DATA LISTING
◇ ◇ ◇ ◇

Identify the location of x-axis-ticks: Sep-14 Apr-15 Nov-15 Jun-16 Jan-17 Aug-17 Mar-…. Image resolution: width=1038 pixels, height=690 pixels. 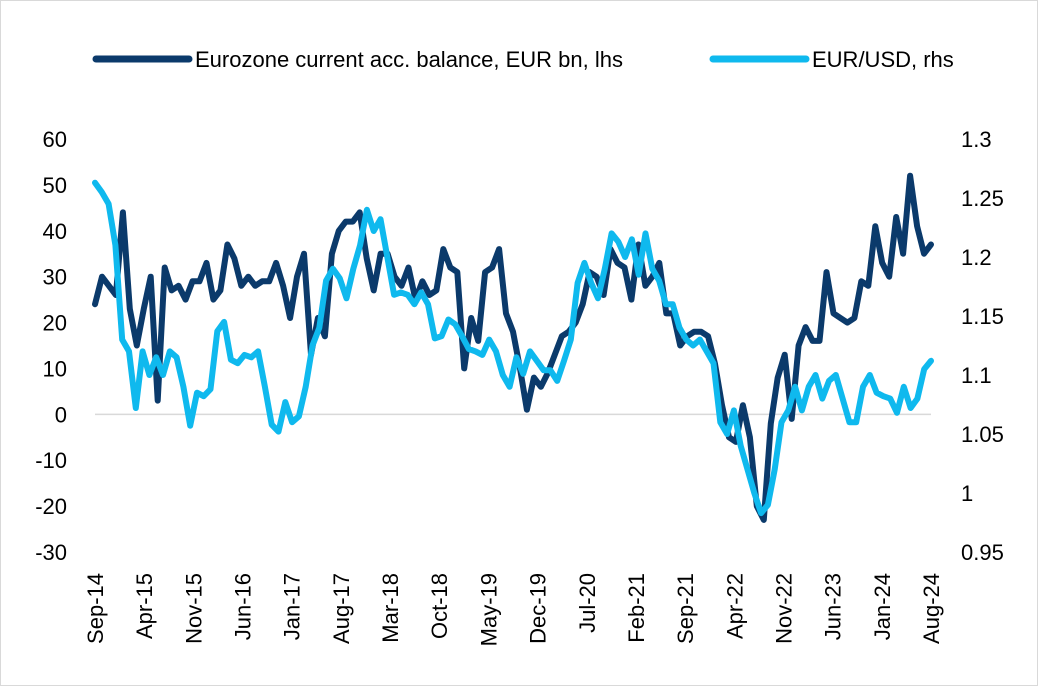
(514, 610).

◇ ◇ ◇ ◇

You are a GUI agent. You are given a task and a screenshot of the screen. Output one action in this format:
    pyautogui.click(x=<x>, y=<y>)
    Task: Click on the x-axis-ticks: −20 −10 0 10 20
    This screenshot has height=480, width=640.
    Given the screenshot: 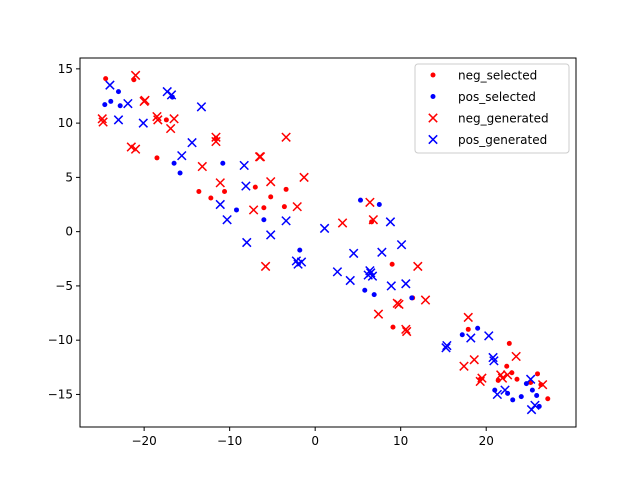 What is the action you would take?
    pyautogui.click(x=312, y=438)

◇ ◇ ◇ ◇

Print the lines of the entries above word for word, starting at the line that contains "Identify the location" and ending at the line that contains "(514, 610).", both included. Leave out the pictures.

Identify the location of x-axis-ticks: Sep-14 Apr-15 Nov-15 Jun-16 Jan-17 Aug-17 Mar-…. Image resolution: width=1038 pixels, height=690 pixels. 
(514, 610).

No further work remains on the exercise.